Text to read:
######

Studio album by Regine Velasquez
- Released: November 14, 2008
- Recorded: 2008
- Genre: Easy listening; pop;
- Length: 73:04
- Label: Universal Records
- Producer: Regine Velasquez-Alcasid (executive) Kathleen Dy-Go (executive) Ito Rapadas (line producer)

Regine Velasquez chronology
| Covers, Vol. 2 (2006) | Low Key (2008) | Fantasy (2010) |

Alternative covers
- Asian release

Alternative covers
- Re-release Package

Singles from Low Key
- "Tell Me That You Love Me" Released: November 2008; "No Walls, No Ceilings, No Floors" Released: December 2008; "And I Love You So" Released: February 2009;

= Low Key (album) =

Low Key is the fourteenth studio album, and fifth cover album, by Filipina singer-actress Regine Velasquez-Alcasid, released on November 14, 2008 in physical format (cassette & CDs) and digital. The album was Velasquez's first album with Universal Records. It was certified gold a week after its release with sales of over 12,500 units on its first day and achieves platinum certification after a month. It became one of the best selling albums for year 2008–2009.

The album also includes a minus-one CD of all the tracks. An Asian edition of the album was released on December 16, 2008, and a Philippine re-release which feature a Christmas song bonus track original by Jim Brickman with a different cover album art. The album cover art is taken by Filipino photographer Mark Nicdao at Velasquez's home.

######

Given material:
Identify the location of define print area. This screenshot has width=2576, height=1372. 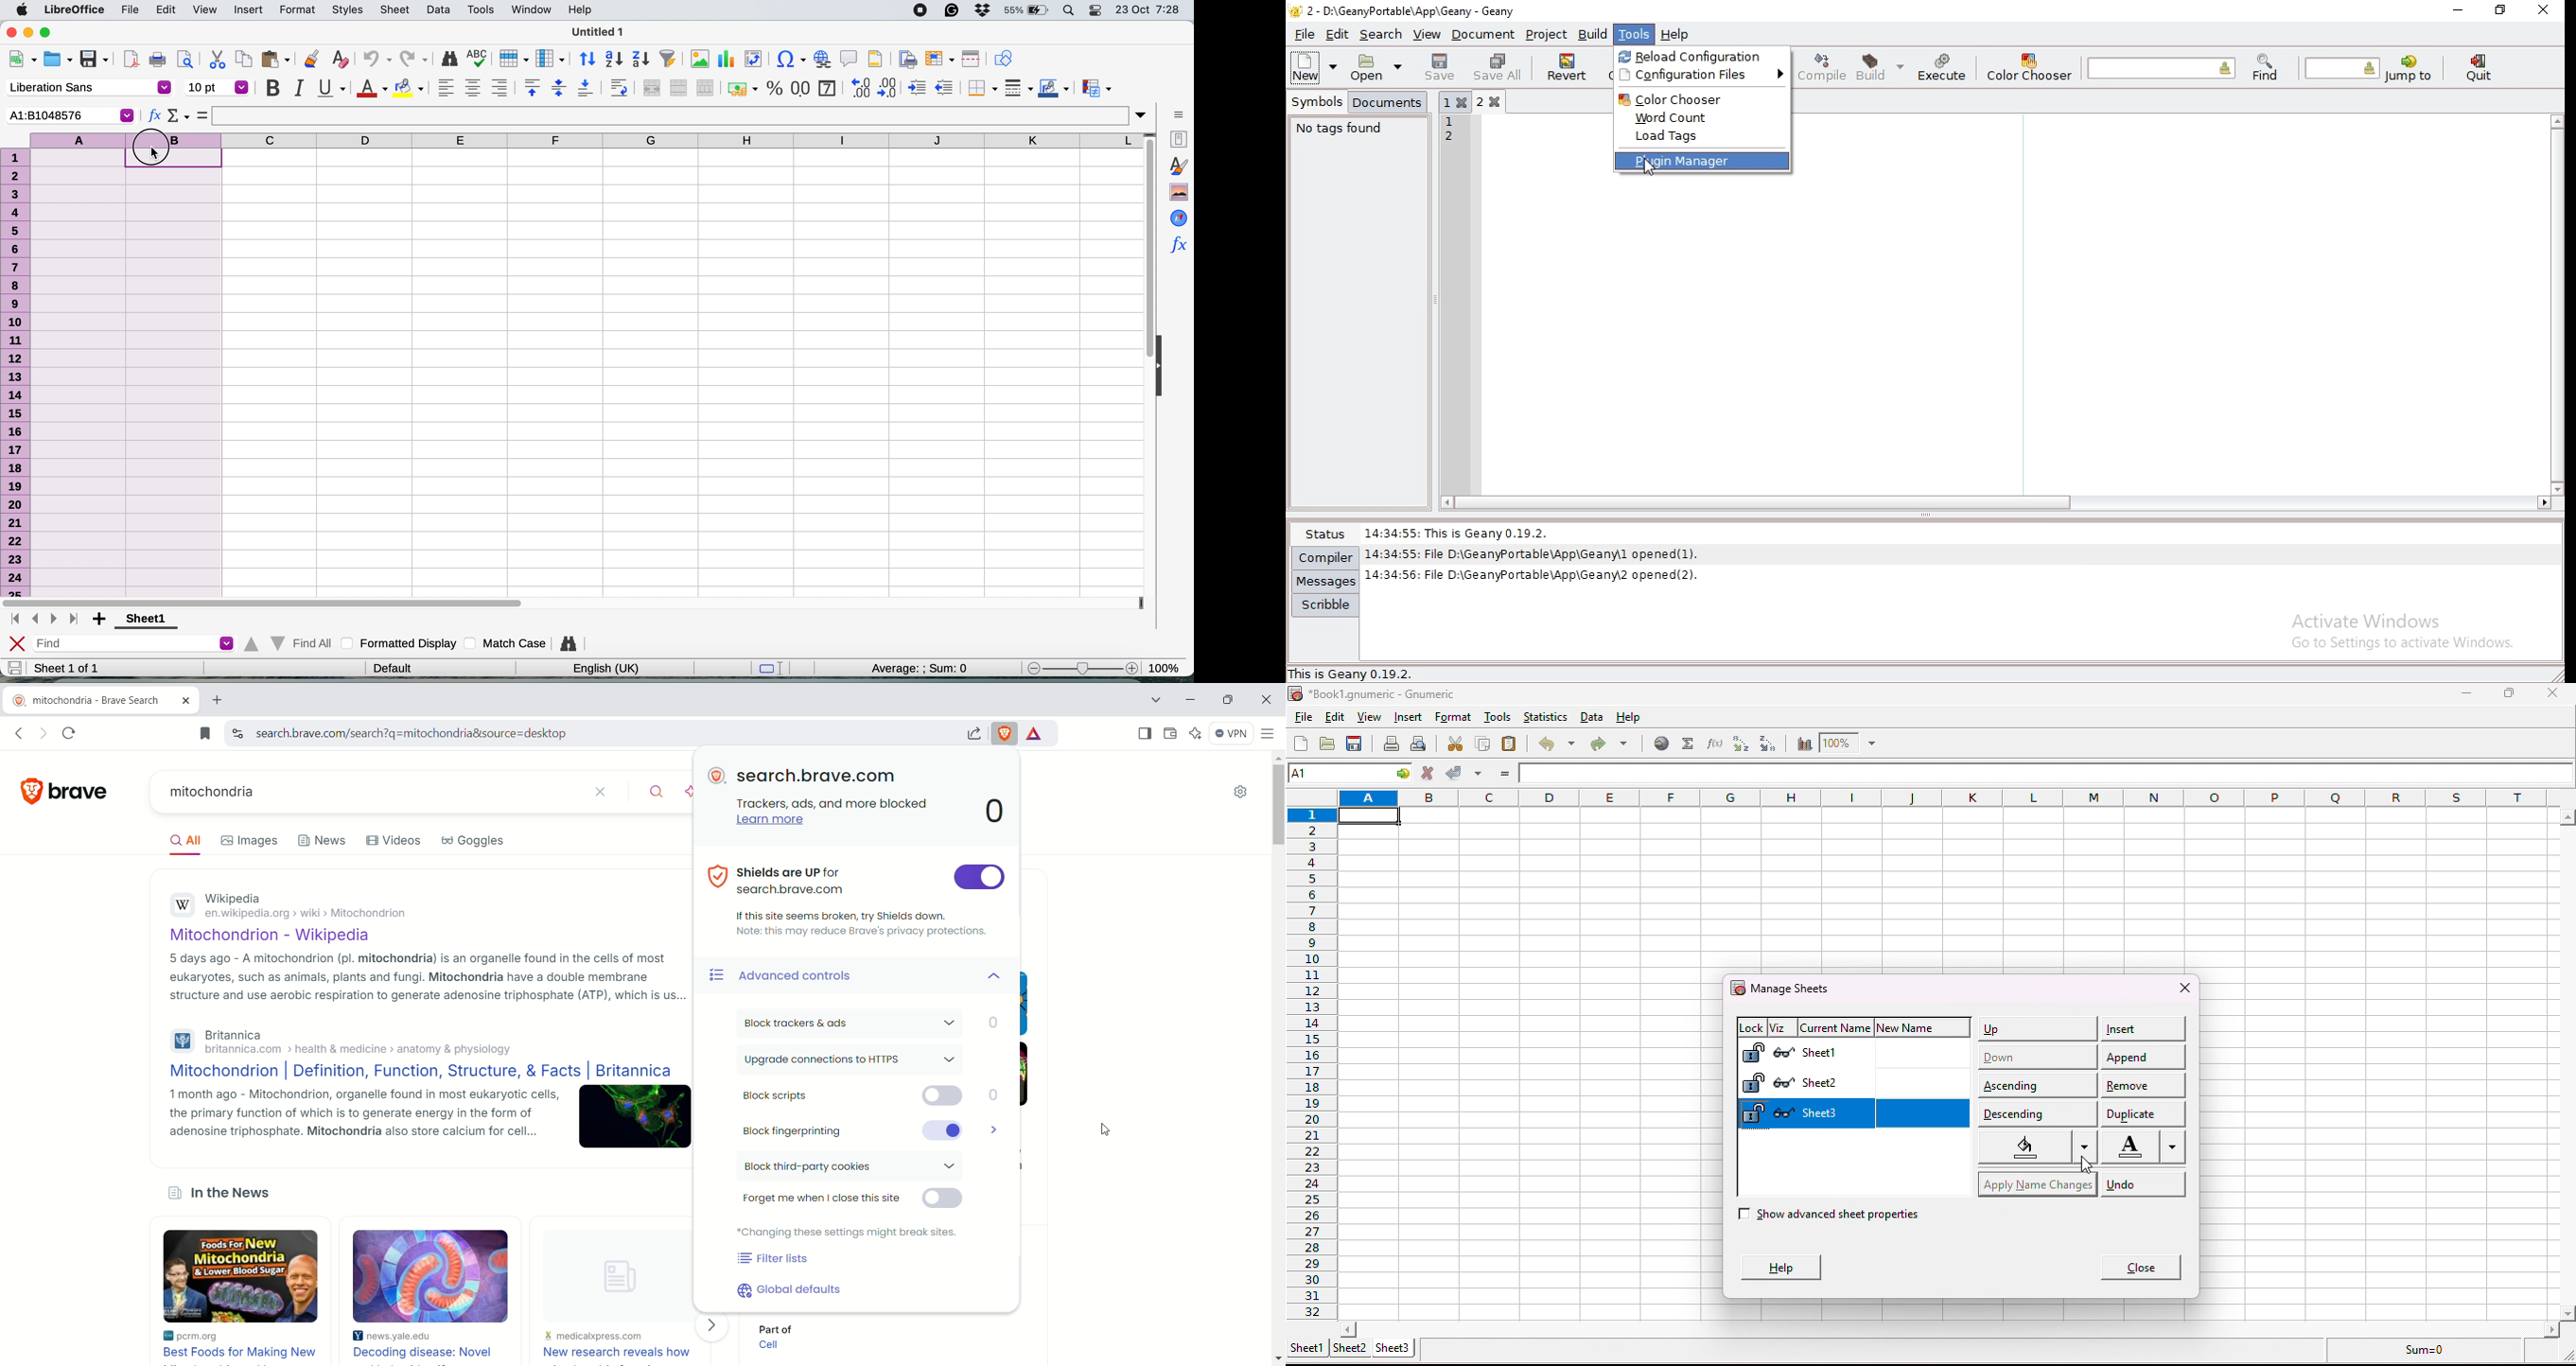
(907, 59).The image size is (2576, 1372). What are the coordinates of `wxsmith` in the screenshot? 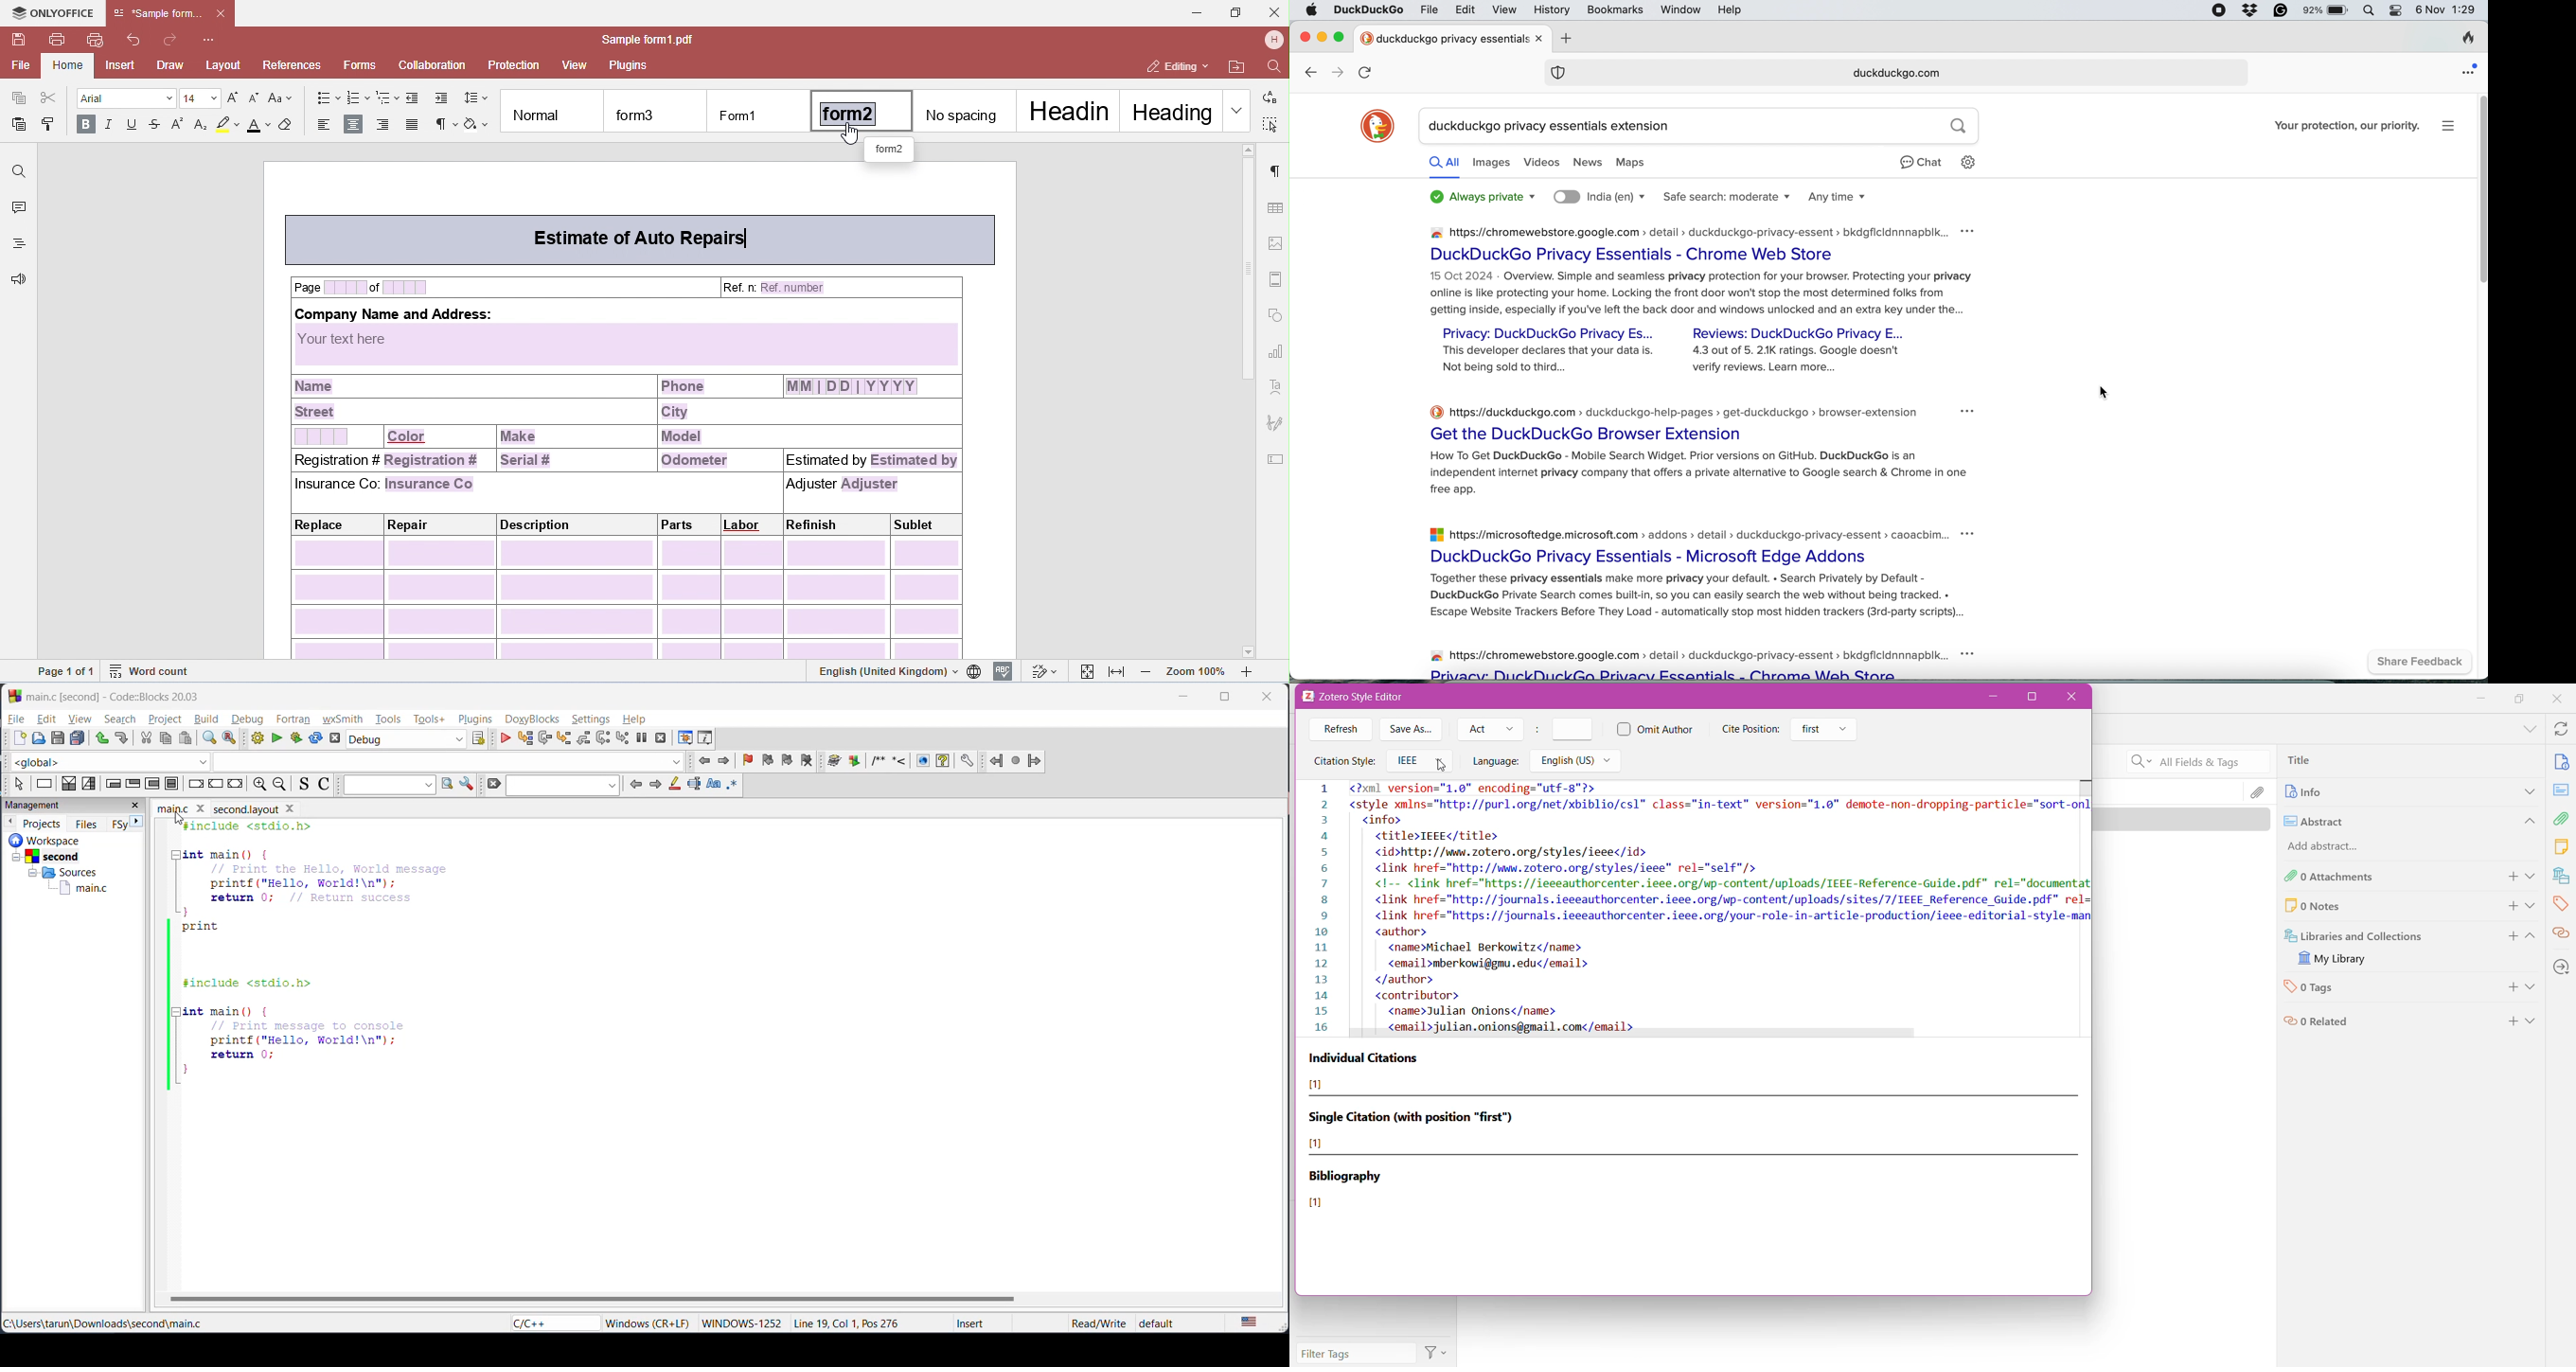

######

Actions to take:
• a. Repeat the part of the Low Key album article between "Low Key is the" and "for year 2008–2009.", inclusive.
• b. Pick up the Low Key album article after its final sentence and keep writing.
This material was drawn from a separate source.

Answers to the problems:
• a.
Low Key is the fourteenth studio album, and fifth cover album, by Filipina singer-actress Regine Velasquez-Alcasid, released on November 14, 2008 in physical format (cassette & CDs) and digital. The album was Velasquez's first album with Universal Records. It was certified gold a week after its release with sales of over 12,500 units on its first day and achieves platinum certification after a month. It became one of the best selling albums for year 2008–2009.

• b.
Professional ratings
Review scores
| Source | Rating |
| Philippine Daily Inquirer Music | Star |
| iTunes Ratings | Star Half star |

==Background==
The song choices for the album were chosen by Velasquez herself together with her sisters, Cacai & Dianne from the list of their favorite songs heard on the radio during their childhood. According to Velasquez, she wanted the album to be easy listening and relaxed as possible, making it a departure from her “big ballads” usually heard in her previous works. As a result, the album was named Low Key, a remark on her mellow singing style in the whole process of its production. The songs included are very personal to Velasquez and also dedicated to her fans. There are also two songs included on the album that are dedicated to Velasquez's parents, Gerry and Tessie Velasquez; Dan Fogelberg's "Leader of the Band" for her father and Billy Joel's "She's Always a Woman" for her mother.

==Awards==
Low Key won at the first Star Awards for Music for Female Recording Of The Year, Female Pop Artist Of The Year, Music Video Of The Year for "And I Love You So", Revival Album Of The Year and Album Cover Design. The album won Female Recording Of The Year and Revival Album Of The Year on October 29, 2009, at SM Skydome. It was also nominated at the 22nd Awit Awards for Best Selling Album Of The Year and Best Album Package.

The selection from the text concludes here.